### TASK DETAILS:
Look through the listing and report every line that has "agent" in it.

### PROVIDED MATERIAL:
* * * * * * * * *
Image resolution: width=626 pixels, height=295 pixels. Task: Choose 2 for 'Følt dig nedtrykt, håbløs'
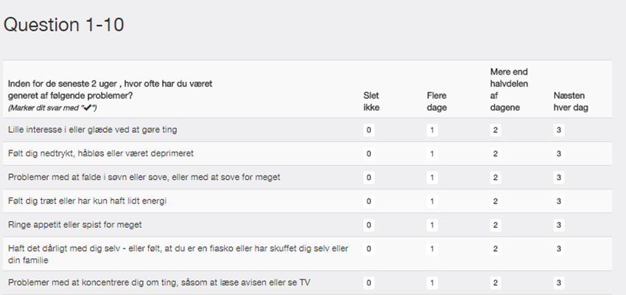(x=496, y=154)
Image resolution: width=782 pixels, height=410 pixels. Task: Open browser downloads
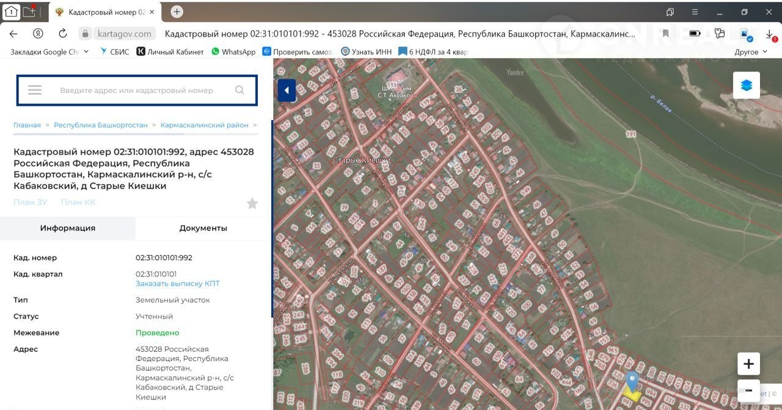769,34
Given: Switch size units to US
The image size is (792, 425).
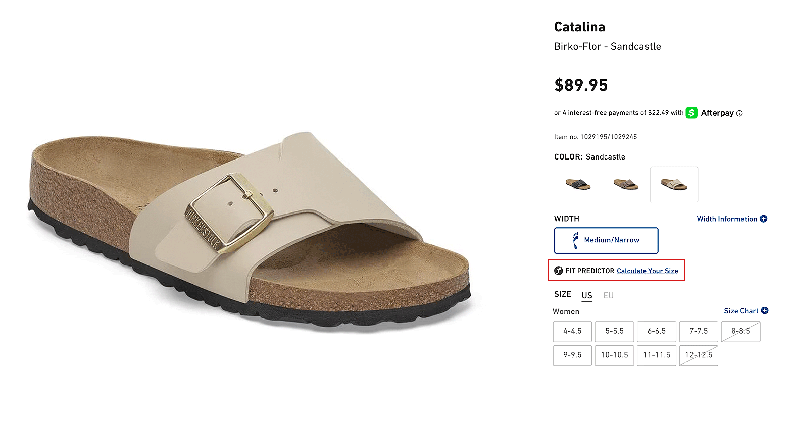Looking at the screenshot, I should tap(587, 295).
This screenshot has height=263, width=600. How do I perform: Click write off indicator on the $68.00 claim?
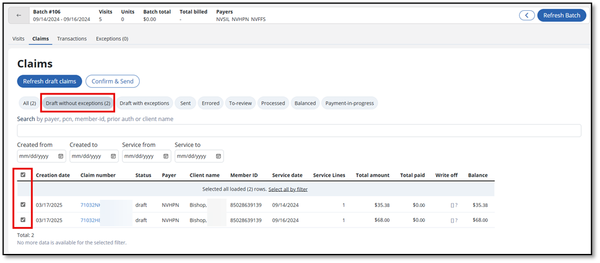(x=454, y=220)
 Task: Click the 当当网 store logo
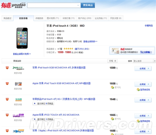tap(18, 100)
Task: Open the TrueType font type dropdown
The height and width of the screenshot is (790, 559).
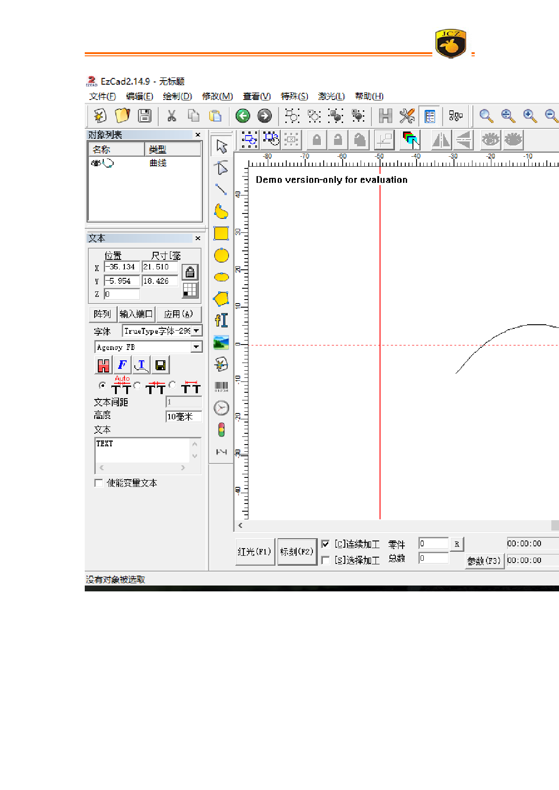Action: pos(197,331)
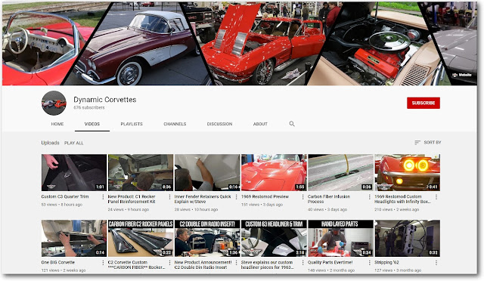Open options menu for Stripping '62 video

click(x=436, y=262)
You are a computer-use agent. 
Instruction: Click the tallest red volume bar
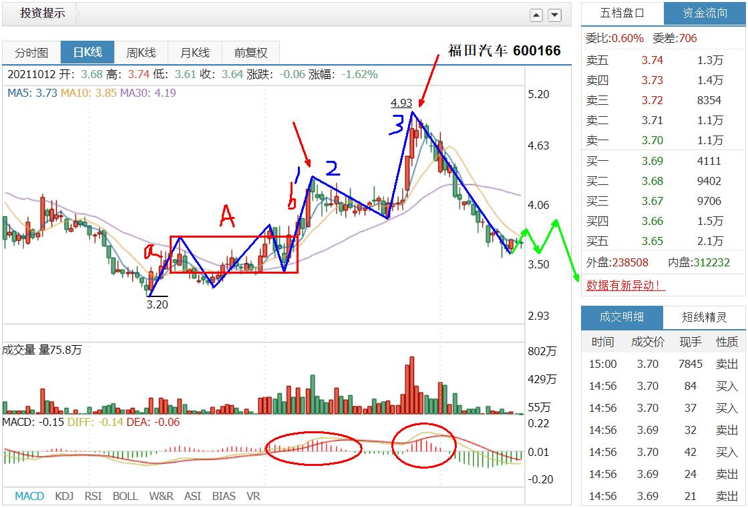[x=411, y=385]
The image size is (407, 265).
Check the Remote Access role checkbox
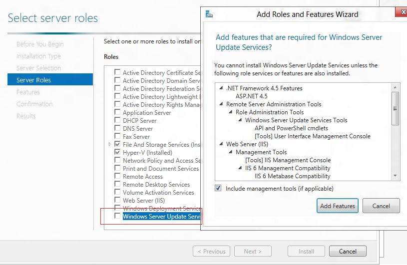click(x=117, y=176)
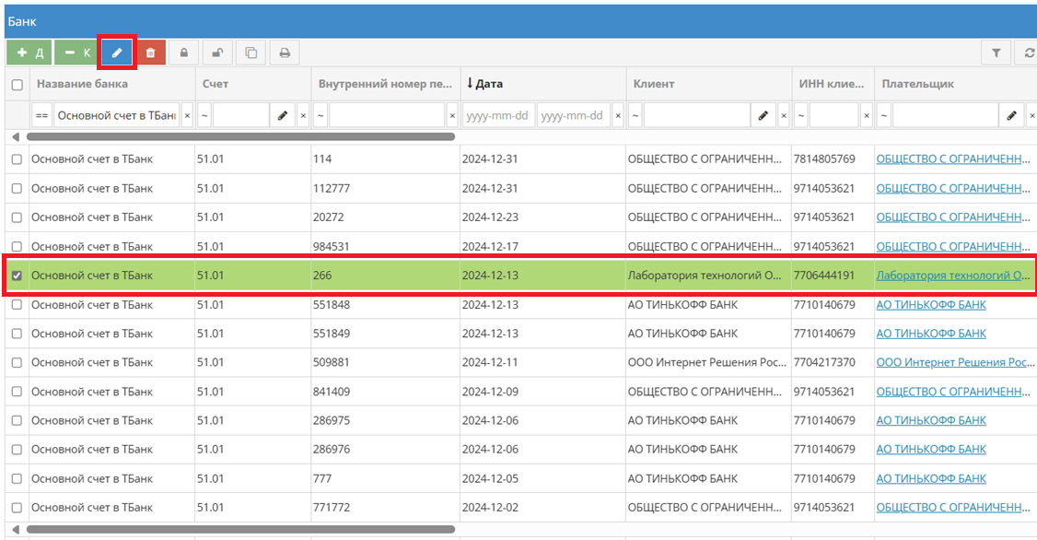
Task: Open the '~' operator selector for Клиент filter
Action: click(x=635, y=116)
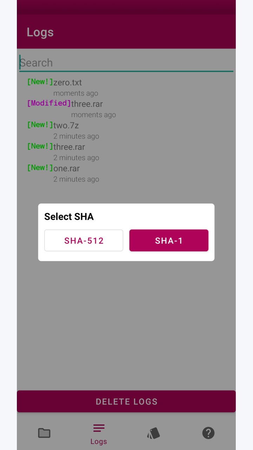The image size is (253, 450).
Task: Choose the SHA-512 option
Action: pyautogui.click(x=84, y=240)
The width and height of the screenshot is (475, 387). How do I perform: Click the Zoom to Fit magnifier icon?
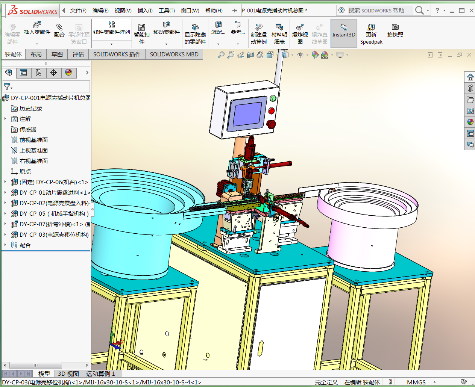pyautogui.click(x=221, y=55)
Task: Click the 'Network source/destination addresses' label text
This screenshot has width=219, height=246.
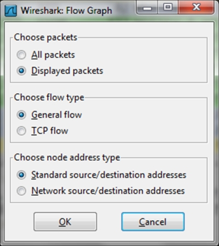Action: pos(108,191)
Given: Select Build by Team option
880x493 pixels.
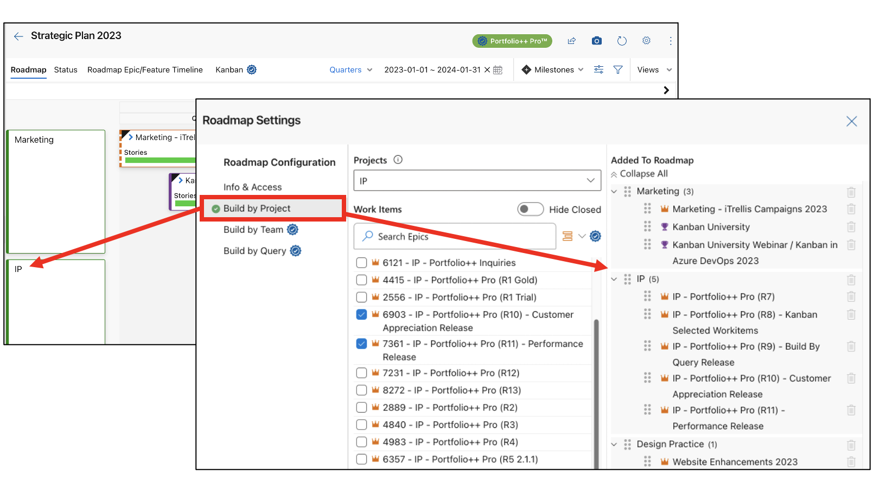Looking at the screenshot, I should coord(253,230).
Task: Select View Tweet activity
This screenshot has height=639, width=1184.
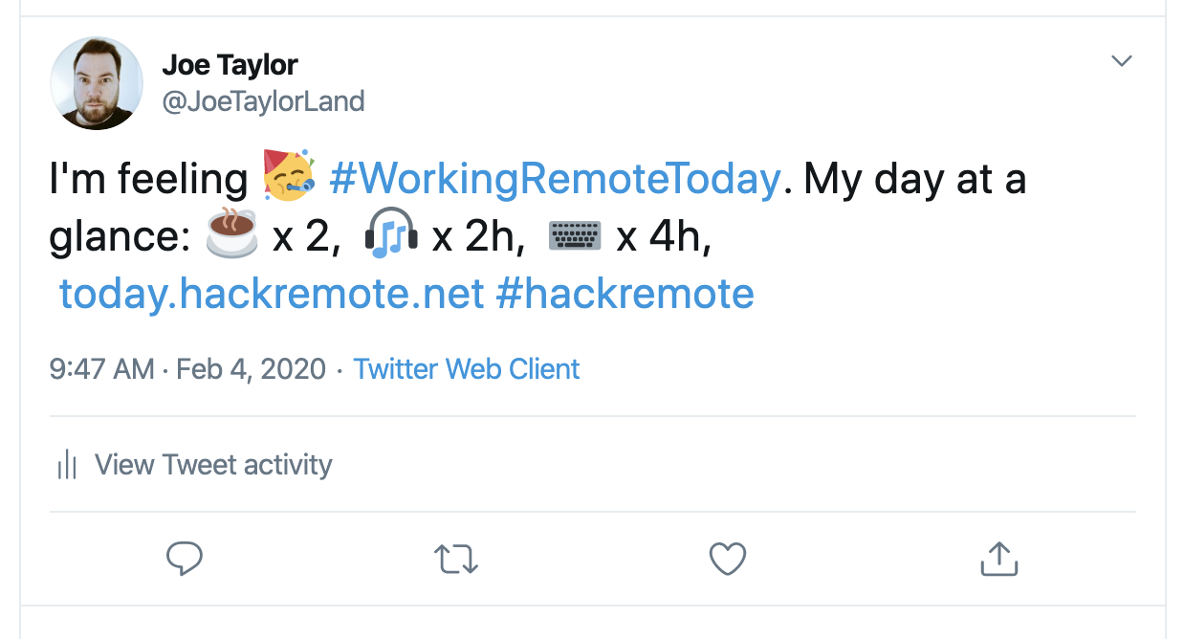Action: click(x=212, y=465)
* * * * * * * * *
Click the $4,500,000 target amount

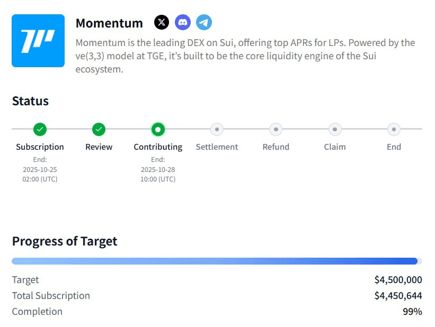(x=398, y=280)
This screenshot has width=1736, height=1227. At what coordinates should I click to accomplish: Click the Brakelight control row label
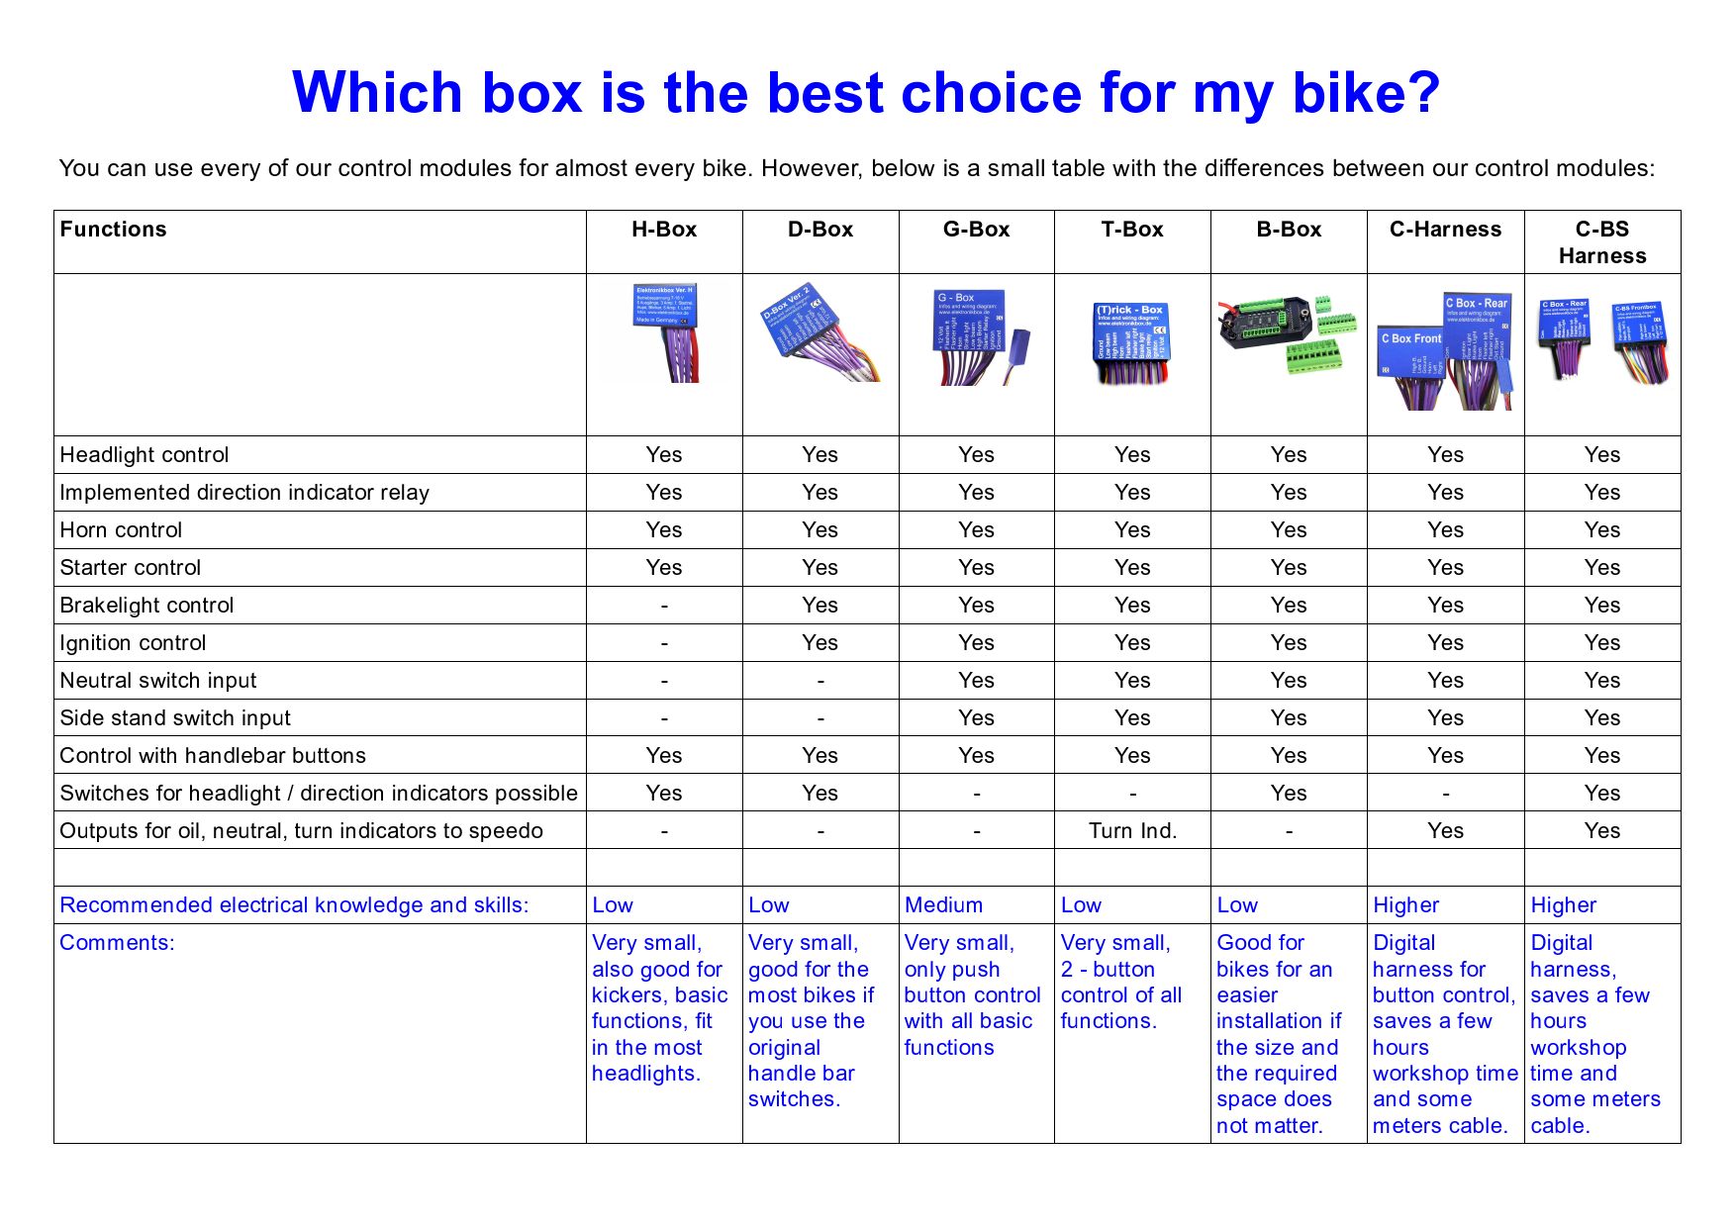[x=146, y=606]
* * * * * * * * *
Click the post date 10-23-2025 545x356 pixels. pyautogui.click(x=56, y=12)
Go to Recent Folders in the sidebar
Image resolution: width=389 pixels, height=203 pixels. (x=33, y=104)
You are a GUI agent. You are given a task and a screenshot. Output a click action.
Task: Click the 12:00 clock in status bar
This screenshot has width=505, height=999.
* * * * * * * * *
### ANSWER TO THIS PROBLEM:
You are a computer-use agent. 
You are a GUI agent. You are given a task and a screenshot. Output a click action.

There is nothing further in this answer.